SUMMARY OF THE INVENTION 

There is a need for the following embodiments. Of course, the invention is not limited 
to these embodiments. 

According to a first aspect of the invention, a method comprises: interconnecting a 
compute node with a shared memory node via hardware over a link medium; and providing a 
shared memory operating system extension layer. According to a second aspect of the 
invention, an apparatus, comprises: a compute node; a link medium coupled to the compute 
node; and a shared memory node coupled to the link medium, the shared memory mode 
including a shared memory operating system extension layer. 

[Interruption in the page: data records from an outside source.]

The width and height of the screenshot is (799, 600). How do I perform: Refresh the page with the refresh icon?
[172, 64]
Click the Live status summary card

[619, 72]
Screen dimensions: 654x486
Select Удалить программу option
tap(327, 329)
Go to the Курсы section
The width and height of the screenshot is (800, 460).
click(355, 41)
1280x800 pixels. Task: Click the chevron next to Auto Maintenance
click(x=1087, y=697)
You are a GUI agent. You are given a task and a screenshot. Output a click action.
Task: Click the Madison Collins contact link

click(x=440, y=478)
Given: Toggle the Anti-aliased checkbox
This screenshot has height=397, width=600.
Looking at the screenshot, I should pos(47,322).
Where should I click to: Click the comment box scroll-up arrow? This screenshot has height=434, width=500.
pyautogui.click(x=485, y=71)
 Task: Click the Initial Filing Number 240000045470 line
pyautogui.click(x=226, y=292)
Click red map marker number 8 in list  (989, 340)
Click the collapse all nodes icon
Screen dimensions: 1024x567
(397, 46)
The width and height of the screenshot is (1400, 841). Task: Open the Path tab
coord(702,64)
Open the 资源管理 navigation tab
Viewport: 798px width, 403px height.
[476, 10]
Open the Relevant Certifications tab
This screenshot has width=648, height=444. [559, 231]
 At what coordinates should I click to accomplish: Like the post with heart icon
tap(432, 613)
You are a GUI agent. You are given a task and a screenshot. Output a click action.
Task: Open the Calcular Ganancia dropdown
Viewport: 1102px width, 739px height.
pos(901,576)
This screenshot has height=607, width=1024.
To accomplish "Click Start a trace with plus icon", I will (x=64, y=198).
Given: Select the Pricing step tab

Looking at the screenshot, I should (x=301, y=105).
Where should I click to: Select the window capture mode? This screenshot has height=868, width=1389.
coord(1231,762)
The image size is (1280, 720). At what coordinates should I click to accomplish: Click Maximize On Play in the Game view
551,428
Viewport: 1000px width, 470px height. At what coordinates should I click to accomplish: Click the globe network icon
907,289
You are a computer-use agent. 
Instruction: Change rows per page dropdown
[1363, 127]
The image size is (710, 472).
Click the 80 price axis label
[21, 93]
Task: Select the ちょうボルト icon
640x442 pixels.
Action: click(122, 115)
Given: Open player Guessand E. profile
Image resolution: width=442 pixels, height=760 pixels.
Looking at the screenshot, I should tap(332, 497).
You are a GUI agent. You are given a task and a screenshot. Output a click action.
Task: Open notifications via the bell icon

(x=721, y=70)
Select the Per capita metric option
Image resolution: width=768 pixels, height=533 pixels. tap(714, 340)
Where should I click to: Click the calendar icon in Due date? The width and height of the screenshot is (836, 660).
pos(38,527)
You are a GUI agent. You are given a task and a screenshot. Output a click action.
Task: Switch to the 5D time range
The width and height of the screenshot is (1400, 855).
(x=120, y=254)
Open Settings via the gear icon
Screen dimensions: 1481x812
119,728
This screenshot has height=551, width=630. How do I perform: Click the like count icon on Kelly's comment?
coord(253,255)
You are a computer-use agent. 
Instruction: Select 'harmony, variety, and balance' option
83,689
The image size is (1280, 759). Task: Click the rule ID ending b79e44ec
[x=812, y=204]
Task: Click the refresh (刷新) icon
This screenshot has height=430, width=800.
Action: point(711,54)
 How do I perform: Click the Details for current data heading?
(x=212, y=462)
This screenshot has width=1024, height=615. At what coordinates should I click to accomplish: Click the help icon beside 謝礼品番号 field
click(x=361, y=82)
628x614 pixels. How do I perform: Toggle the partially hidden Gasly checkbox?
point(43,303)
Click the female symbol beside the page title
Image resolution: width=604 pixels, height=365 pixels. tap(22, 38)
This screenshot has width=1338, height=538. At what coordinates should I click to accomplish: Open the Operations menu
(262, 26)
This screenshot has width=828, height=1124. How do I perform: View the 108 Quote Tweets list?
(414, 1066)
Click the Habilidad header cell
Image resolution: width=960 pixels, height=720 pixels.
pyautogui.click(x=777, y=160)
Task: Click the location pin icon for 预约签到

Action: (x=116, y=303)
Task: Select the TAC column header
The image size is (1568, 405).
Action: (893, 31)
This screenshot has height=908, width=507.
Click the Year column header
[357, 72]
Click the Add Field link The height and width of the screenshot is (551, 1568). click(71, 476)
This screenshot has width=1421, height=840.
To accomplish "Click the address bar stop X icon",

These, and other, embodiments of the invention will be better appreciated and 
understood when considered in conjunction with the following description and the 
accompanying drawings. It should be understood, however, that the following description, 
while indicating various embodiments of the invention and numerous specific details thereof, 
is given by way of illustration and not of limitation. Many substitutions, modifications, 
additions and/or rearrangements may be made within the scope of the invention without 
departing from the spirit thereof, and the invention includes all such substitutions, 
modifications, additions and/or rearrangements. 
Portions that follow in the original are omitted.